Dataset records
'''

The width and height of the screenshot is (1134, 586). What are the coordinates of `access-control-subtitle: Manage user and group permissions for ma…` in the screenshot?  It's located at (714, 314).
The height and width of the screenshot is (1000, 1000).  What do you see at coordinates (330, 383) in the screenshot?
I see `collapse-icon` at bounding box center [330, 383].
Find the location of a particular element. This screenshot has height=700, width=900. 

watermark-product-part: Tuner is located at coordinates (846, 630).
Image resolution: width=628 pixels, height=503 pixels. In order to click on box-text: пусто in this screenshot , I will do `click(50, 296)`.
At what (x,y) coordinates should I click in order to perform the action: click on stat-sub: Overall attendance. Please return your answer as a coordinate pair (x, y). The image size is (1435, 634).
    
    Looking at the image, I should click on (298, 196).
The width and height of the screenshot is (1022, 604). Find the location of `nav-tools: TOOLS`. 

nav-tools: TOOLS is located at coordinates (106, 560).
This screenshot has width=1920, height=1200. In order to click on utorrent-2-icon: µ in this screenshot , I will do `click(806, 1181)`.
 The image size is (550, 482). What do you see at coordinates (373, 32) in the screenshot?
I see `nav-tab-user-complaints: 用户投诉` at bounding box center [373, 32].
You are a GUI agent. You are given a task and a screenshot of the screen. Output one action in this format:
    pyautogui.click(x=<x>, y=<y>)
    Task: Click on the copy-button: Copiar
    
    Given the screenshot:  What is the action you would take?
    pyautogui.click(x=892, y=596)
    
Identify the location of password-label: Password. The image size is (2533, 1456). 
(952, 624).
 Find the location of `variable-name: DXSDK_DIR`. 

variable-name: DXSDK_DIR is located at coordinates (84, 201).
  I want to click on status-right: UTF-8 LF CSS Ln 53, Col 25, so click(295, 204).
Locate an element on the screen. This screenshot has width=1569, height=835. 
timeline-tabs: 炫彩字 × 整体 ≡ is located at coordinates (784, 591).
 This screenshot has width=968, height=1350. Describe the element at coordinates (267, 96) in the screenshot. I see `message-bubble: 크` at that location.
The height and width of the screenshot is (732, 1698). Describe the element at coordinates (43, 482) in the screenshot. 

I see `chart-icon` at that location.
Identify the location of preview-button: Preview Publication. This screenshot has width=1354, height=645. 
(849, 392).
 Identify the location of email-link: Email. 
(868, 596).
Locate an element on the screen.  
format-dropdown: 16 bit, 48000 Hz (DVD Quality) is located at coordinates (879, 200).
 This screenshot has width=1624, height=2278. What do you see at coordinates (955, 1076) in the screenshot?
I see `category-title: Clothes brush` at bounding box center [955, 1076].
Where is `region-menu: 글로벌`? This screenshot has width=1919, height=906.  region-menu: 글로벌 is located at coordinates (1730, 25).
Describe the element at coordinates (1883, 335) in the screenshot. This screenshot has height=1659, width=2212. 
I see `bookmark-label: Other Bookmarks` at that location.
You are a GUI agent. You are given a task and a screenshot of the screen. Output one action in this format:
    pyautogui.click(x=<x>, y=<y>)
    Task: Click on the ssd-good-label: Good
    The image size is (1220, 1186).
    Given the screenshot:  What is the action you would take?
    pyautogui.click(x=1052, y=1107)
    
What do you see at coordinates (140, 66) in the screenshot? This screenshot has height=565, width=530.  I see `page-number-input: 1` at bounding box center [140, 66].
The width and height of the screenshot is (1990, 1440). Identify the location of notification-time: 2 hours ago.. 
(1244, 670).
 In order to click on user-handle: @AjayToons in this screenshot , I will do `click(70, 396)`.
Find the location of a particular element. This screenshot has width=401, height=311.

'''

REQUIRED ACTION — Repeat the entries exactly, beginning at the first line and continuing through the line containing "This screenshot has width=968, height=1350.".

ANSWER —
The width and height of the screenshot is (1134, 586). What are the coordinates of `access-control-subtitle: Manage user and group permissions for ma…` in the screenshot?  It's located at (714, 314).
The height and width of the screenshot is (1000, 1000).  What do you see at coordinates (330, 383) in the screenshot?
I see `collapse-icon` at bounding box center [330, 383].
Find the location of a particular element. This screenshot has height=700, width=900. 

watermark-product-part: Tuner is located at coordinates (846, 630).
Image resolution: width=628 pixels, height=503 pixels. In order to click on box-text: пусто in this screenshot , I will do `click(50, 296)`.
At what (x,y) coordinates should I click in order to perform the action: click on stat-sub: Overall attendance. Please return your answer as a coordinate pair (x, y). The image size is (1435, 634).
    
    Looking at the image, I should click on (298, 196).
The width and height of the screenshot is (1022, 604). Find the location of `nav-tools: TOOLS`. 

nav-tools: TOOLS is located at coordinates (106, 560).
This screenshot has width=1920, height=1200. In order to click on utorrent-2-icon: µ in this screenshot , I will do `click(806, 1181)`.
 The image size is (550, 482). What do you see at coordinates (373, 32) in the screenshot?
I see `nav-tab-user-complaints: 用户投诉` at bounding box center [373, 32].
You are a GUI agent. You are given a task and a screenshot of the screen. Output one action in this format:
    pyautogui.click(x=<x>, y=<y>)
    Task: Click on the copy-button: Copiar
    
    Given the screenshot:  What is the action you would take?
    pyautogui.click(x=892, y=596)
    
Identify the location of password-label: Password. The image size is (2533, 1456). 
(952, 624).
 Find the location of `variable-name: DXSDK_DIR`. 

variable-name: DXSDK_DIR is located at coordinates (84, 201).
  I want to click on status-right: UTF-8 LF CSS Ln 53, Col 25, so click(295, 204).
Locate an element on the screen. This screenshot has width=1569, height=835. 
timeline-tabs: 炫彩字 × 整体 ≡ is located at coordinates (784, 591).
 This screenshot has width=968, height=1350. Describe the element at coordinates (267, 96) in the screenshot. I see `message-bubble: 크` at that location.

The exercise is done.